Swarm elevates a random collection of Docker hosts (or just one) into a cluster, which orchestrates (fancy word for automatic management) starting and stopping containers, managing cluster-wide information and providing transparent connectivity between hosts.
With one host, transparent connectivity isn't a win, but the same interface for cluster information management (Secrets, Configs, Labels) and the advanced service management is. In the same way that Compose is an evolution over plain Docker, Swarm is a step forward over Compose. Here are my top 3 reasons why you should be thinking about using Swarm locally.
Let's face _ one of _ the elephants in the room. Docker Swarm (as at 18.09) doesn't currently have feature parity with
docker run. Excluding concepts that just plain don't make sense for the service level of abstraction (i.e container names, restart policy), there are some of the more 'fringe' options that are not supported (sysctl Kernel tuning, host device mapping) - although some are currently work-in-progress. There is an excellent tracker of gaps (and progress) here.
This means that a compose file that works when targeting
docker-compose isn't guaranteed to work 100% with Docker Swarm without tweaks. Sorry, but nothing is perfect.

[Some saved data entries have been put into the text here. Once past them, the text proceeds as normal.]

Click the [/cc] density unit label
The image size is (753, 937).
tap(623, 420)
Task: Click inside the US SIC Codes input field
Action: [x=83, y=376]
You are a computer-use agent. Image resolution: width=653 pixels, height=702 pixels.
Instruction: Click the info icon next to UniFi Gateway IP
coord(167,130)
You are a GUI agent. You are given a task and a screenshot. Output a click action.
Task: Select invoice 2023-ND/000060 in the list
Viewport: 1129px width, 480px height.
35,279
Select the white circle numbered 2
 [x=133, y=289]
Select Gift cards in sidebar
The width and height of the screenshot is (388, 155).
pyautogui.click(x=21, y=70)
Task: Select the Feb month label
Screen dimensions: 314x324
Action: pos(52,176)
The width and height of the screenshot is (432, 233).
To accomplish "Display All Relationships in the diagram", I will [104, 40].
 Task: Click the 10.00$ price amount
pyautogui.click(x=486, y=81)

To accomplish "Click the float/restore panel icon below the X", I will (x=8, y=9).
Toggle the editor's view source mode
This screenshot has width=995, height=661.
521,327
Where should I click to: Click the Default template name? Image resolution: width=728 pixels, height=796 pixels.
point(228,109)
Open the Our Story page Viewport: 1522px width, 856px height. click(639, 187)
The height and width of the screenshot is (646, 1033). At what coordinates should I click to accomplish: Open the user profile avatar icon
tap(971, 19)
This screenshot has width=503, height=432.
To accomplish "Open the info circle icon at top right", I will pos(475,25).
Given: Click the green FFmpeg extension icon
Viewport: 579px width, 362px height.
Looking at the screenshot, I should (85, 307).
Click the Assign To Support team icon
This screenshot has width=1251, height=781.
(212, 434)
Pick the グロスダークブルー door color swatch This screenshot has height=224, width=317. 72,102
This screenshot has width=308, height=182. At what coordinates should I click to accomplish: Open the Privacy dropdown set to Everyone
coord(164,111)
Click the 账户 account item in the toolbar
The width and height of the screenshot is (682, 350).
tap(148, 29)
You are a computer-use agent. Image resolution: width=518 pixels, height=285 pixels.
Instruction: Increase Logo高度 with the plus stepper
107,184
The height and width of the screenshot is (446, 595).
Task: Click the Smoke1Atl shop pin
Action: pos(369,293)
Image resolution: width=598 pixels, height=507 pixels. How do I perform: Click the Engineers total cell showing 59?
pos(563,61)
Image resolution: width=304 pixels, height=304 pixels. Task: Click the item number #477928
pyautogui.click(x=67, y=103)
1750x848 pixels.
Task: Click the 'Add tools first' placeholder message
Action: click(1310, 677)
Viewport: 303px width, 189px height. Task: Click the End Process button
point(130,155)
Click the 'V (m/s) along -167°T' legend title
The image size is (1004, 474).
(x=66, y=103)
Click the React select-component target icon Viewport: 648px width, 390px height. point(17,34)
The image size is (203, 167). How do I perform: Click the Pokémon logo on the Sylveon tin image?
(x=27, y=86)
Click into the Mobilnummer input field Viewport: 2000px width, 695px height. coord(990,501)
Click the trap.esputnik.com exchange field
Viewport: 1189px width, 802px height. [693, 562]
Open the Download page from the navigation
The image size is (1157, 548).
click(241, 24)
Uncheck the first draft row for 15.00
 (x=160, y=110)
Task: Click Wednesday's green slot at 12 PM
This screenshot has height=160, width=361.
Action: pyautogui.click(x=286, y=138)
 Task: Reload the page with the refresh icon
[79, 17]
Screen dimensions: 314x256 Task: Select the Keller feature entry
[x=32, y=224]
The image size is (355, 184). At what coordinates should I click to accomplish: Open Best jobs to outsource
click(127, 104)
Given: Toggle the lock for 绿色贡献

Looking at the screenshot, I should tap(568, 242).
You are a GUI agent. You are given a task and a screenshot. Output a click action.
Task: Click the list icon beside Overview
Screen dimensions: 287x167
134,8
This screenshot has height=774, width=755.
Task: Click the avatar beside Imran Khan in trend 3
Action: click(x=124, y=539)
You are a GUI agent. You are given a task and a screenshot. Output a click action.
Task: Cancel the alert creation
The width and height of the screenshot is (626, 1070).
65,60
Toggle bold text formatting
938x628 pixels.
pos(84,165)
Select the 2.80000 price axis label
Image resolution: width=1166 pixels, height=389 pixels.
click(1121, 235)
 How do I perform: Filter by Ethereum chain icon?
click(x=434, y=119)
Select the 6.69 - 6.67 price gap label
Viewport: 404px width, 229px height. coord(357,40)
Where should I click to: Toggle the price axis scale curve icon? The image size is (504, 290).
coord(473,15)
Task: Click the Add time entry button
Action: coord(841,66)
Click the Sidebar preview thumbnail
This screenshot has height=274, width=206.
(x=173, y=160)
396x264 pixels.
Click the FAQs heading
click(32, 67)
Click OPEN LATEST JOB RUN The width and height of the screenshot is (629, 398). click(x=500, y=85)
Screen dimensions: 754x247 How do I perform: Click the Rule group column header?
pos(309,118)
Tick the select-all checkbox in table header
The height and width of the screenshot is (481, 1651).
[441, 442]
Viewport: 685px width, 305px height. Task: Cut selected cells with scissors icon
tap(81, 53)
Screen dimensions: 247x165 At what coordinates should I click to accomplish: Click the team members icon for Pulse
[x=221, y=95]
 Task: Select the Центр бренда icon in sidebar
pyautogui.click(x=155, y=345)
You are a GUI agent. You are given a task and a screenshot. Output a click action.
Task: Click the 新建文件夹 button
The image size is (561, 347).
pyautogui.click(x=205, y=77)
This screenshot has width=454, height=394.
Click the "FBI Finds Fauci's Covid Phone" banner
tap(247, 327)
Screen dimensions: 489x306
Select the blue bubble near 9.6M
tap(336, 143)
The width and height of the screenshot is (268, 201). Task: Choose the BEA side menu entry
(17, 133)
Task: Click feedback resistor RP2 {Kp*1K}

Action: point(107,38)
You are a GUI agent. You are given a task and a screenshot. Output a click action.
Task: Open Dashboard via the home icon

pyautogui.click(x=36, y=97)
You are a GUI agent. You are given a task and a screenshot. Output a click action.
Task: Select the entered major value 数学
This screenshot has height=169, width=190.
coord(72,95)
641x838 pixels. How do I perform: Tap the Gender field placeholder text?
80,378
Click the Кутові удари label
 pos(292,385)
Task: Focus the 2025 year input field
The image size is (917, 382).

If Swarm is still for you in production, then it makes sense to use Swarm locally to avoid you having to ;
- effectively learn two product 'versions' at once,
- have to maintain two or more compose files in parallel causing potential for more mistakes.
Docker Secrets allow the secure publishing of sensitive details for an application to consume, taking the recommendations of the 12 Factor App to a new level by providing a much more granular approach compared to environment variables. They are great , but they do have limitations; nothing is entirely secure (the old adage, if you have host access, nothing is secure) and it needs to be supported by the application (or an appropriate entrypoint script).
Accepting these limitations, they are only available in Docker Swarm, as their implementation is tied to Swarm's internal cluster Raft database. That means, if you're using plain docker or Compose you can't access them (see below for an exception). But as we've just agreed above, your application will likely need changes to take advantage of Secrets, so do you really want to start adding if statements to code to handle Dev vs. Prod? (answer is no).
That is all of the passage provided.